Prima sono i chili che se ne vanno, poi la speranza, salvo quei sussulti preziosi che ci lascia come eredità nel decidere il «cut» o nelle folli riprese di un’emorragia devastante con tanto di rinoceronte rosso piazzato in campo. Alberto è stato, tra le tante cose, prima che cineasta, documentarista, poeta, cinefilo, intellettuale distributore del primo Wenders (con la coopArtkino) e estimatore di Ray, quindi c’è una sorta di amaro compiacimento nell’invitare a non avere pietà. Sottolineato anche dall’escursione nel cimitero di Mazzè dove la tomba di famiglia già prevede il luogo dell’ultima destinazione.

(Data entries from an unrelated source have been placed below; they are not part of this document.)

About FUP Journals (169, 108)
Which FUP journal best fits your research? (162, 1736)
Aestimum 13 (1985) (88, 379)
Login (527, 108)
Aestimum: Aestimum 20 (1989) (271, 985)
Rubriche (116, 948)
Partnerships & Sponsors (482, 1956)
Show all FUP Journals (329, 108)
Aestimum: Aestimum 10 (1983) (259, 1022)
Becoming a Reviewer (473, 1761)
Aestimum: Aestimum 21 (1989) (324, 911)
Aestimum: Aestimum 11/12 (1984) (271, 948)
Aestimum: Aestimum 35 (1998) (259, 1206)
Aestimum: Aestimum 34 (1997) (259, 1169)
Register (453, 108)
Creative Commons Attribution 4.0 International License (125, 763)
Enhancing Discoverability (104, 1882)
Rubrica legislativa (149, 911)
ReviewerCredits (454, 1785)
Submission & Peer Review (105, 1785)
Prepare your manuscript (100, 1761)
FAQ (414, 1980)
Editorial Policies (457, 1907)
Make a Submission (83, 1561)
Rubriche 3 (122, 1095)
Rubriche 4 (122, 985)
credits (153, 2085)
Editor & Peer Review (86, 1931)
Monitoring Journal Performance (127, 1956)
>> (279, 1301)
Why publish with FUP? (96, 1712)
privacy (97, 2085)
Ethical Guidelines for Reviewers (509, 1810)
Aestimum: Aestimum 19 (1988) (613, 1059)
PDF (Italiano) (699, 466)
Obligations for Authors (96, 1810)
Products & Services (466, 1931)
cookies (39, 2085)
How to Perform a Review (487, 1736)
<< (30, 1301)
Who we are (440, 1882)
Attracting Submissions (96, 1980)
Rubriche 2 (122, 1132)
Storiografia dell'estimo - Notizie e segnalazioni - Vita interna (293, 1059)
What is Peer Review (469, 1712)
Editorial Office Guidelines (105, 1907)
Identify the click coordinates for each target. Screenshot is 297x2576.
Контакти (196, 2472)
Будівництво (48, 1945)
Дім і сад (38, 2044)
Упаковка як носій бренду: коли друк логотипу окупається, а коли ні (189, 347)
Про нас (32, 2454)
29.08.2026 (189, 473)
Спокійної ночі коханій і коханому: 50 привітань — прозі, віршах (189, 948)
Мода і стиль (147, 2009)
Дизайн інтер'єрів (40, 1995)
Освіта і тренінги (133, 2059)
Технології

Quel rinoceronte rosso comprato al Beaubourg, divenuto simbolo della sua società produttrice, ma anche molto di più: «Mi riconosco in questo animale cocciuto, grosso, abbondante, poco addommesticabile, infido. E poi ogni tanto dà la carica alla jeep dei bianchi, anche se la jeep è più grossa e sa che perderà» dice Alberto, perennemente sovrappeso, rosso di formazione, testardo nell’andare dritto per la sua strada senza opportunismi, compromessi, scorciatoie o patente.

Ecco si potrebbe dire che ha vissuto senza patente, pronto a inseguire i sogni come collaboratore di Anghelopoulos, Villi Hermann, Jean Rouch, come intervistatore complice di Raul Ruiz e Robert Kramer. Ha scherzato su se stesso con Riflessioni sull’alluce, ha ripreso i Rolling Stones a Torino nel 1982 per conto della Rai: «C’è anche Bowie, riprendiamo?” chiede Allberto. «Ma chi lo conosce!» è la replica che non ammette repliche.

A Barcellona riprende i primi Liftiba, dopo i Righeira, poi c’è quel gioiellino che è Weltgenie, sei minuti di carrello indietro all’interno del Lingotto, prima che venisse trasformato. La Rai prima lo vuole, gratis, e lui non lo dà. Poi lo compera, ma pagano a minutaggio si lamenta ineffabile Alberto. Nato a Cordoba, in Argentina, fratello di Sandro, poi rientrati con la famiglia a Mazzè, nel canavese, la mamma lo presentava come «questo è mio figlio che è sempre in giro» e qualcuno chiedeva: «Fa il camionista?». Arguto, colto, senza un soldo, aggrappato ai libri e ai film, come epigrafe dice:«Io ho amato tanto punto».

Doveroso, bello e commovente che, dopo Torino, anche il Bergamo Film Meeting (proiezione venerdì 13, cinema San Marco) abbia ricordato un grande, e grosso, appassionato di cinema.